Rufus Ashley Lyman Papers, 1895-1958

Biography/History

Rufus Ashley Lyman was Dean and founder of two colleges of pharmacy, editor and founder of the American Journal of Pharmaceutical Education, and an active member and officer in local and national pharmaceutical organizations. He devoted his professional life and talents to raising the standards of pharmaceutical education and of the profession in his native Nebraska and throughout the United States.

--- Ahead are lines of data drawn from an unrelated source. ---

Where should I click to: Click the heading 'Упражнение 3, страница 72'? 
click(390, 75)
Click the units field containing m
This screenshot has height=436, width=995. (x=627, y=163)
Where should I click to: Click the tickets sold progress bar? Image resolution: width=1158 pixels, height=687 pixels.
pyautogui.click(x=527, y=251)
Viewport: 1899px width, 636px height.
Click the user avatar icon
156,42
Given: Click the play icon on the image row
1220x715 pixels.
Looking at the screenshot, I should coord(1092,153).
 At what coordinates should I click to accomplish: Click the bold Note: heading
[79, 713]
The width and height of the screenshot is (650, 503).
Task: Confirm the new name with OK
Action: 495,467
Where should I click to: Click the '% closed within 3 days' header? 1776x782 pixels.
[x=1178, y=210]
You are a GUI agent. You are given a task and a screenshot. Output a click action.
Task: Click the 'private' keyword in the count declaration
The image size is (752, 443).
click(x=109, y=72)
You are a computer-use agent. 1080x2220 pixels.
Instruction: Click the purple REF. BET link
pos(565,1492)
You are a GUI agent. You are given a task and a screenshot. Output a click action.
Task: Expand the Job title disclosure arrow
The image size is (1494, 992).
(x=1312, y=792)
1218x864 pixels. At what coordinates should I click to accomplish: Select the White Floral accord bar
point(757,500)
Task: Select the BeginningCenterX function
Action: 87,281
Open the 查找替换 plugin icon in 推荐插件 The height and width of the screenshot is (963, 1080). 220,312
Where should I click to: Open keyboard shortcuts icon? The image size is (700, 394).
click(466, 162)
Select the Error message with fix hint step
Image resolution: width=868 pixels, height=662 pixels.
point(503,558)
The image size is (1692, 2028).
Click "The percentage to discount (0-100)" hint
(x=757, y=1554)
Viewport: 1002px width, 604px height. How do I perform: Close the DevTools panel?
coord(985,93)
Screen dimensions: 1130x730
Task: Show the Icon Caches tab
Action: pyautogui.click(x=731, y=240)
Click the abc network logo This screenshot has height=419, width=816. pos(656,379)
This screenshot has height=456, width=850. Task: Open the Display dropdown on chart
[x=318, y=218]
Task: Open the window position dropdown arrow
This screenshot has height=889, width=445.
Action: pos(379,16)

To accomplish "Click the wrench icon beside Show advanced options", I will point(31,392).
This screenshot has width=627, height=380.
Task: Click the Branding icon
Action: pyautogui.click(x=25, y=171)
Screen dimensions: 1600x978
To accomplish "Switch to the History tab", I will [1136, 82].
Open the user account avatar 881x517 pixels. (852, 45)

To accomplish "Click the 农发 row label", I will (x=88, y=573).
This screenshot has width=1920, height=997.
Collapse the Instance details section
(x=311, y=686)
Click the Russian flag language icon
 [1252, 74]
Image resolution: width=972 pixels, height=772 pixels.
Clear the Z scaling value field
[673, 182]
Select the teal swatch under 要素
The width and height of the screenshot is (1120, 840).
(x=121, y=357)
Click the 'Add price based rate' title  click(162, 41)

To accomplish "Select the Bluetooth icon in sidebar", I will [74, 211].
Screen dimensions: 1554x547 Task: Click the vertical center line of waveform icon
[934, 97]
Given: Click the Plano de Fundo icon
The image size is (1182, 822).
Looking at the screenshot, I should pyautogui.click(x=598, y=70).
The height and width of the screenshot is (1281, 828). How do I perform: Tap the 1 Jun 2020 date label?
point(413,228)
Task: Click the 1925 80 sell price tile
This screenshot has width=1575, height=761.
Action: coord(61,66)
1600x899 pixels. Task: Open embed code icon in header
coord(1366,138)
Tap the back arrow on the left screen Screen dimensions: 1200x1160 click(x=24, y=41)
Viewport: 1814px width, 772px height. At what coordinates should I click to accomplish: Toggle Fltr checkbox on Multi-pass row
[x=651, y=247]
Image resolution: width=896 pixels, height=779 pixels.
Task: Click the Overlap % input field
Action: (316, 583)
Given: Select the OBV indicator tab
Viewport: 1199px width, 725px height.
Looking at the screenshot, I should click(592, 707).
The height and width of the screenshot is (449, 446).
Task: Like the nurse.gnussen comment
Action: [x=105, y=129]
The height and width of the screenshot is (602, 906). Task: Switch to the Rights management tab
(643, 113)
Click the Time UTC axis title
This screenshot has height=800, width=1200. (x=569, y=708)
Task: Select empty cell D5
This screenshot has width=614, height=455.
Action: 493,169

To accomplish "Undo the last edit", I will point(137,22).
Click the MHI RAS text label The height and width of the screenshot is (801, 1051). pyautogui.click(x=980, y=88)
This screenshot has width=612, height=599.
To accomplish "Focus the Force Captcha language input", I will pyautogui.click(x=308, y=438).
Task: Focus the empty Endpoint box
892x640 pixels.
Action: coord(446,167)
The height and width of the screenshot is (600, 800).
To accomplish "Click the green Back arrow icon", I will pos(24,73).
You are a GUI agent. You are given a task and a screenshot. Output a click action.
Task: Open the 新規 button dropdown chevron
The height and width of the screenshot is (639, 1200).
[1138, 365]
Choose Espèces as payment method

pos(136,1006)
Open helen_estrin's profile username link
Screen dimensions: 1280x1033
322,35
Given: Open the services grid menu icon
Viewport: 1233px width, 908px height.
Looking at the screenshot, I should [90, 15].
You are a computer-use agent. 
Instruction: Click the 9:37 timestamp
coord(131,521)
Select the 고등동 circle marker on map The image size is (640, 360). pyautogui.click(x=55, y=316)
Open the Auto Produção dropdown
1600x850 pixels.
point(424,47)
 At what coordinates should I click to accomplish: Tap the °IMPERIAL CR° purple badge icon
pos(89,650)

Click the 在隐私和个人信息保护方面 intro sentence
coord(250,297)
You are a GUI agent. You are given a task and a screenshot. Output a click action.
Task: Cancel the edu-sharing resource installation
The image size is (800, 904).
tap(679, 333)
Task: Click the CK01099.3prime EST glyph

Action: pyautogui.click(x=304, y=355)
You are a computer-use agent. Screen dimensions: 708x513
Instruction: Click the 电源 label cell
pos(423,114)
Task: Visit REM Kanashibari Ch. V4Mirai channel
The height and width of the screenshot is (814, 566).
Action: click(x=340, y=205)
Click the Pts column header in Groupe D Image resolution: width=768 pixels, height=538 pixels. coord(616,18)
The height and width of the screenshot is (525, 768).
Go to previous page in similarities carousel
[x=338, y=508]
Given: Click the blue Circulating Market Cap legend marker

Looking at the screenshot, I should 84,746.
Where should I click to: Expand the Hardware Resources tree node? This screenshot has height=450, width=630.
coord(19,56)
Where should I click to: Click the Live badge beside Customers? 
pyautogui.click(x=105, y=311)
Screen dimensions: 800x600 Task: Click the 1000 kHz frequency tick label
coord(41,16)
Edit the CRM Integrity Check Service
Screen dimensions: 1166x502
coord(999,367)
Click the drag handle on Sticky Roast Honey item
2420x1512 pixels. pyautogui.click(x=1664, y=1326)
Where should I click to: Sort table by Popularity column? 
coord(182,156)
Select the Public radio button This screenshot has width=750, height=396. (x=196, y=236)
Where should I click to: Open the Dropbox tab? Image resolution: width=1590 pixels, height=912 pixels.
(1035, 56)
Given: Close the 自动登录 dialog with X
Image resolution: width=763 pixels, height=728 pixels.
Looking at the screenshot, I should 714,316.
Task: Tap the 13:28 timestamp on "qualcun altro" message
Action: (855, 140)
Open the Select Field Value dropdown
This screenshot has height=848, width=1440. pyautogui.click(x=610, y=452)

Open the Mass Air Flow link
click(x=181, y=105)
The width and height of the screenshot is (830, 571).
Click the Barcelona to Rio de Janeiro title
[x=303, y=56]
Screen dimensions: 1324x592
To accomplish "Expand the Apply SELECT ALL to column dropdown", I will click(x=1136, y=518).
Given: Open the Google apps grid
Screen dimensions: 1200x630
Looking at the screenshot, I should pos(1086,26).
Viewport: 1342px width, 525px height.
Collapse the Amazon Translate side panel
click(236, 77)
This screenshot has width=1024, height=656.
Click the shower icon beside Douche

Lyman, son of William Graves and Sophie Lee Lyman, was born in Table Rock, Nebraska on 17 April 1875. He attended public school and graduated in 1892 from the high school in Table Rock. Lyman received a B.A. degree from the University of Nebraska in 1897, an M.A. in parasitology from the same school in 1899, and a doctor of medicine degree there in 1903. Lyman married Carrie Day of Keokuk, Iowa on 1 July 1899. They had four daughters: Esther, Caroline, Elizabeth, and Louise, three of whom graduated from the University of Nebraska School of Pharmacy; and two sons, Rufus A. Lyman, Jr., Ph.D. (Johns Hopkins University), M.D. (University of Nebraska), and Edwin Day Lyman, M.P.H. [master of public health] (Harvard University), M.D. (University of Nebraska).

Eight years after his appointment as professor of physiology and pharmacology in the University of Nebraska College of Medicine in 1900, Lyman was made Director of the newly created School of Pharmacy at his Alma Mater. When the School of Pharmacy was elevated to college status in 1915, Lyman became its Dean, a position he held until 1946. He was also appointed Chairman of the Department of Physiology and Pharmacology in the College of Medicine, and Director of the Department of Student Health Services at the University of Nebraska.

Lyman's firm stand for progressive demands for higher professional and educational standards in American pharmacy was actively forwarded through his participation in the American Conference of Pharmaceutical Faculties (ACPF). He was vice-president of ACPF in 1915, and president of the organization in 1916. Later Lyman was chairman of the Executive Committee of the Conference, and a committee member during nearly all of his professional career.

In a further effort toward the same goals, Lyman founded the American Journal of Pharmaceutical Education in 1937, the only journal in the world devoted entirely to pharmaceutical education and educators. He used it as a sounding board for maintaining high standards and better communication within the profession.

In 1946, when Lyman retired as Dean of the University of Nebraska College of Pharmacy, he was seven years beyond retirement age, but enthusiastically accepted a new challenge and founded the College of Pharmacy of the University of Arizona. He was its Director from 1947 to 1950.

Dean Lyman was honored at a testimonial dinner in 1947 at which he was awarded the Remington Medal, pharmacy's highest honor. In 1956, a year before his death, Lyman was again honored when the University of Nebraska announced plans for a new pharmacy building to be known as Lyman Hall.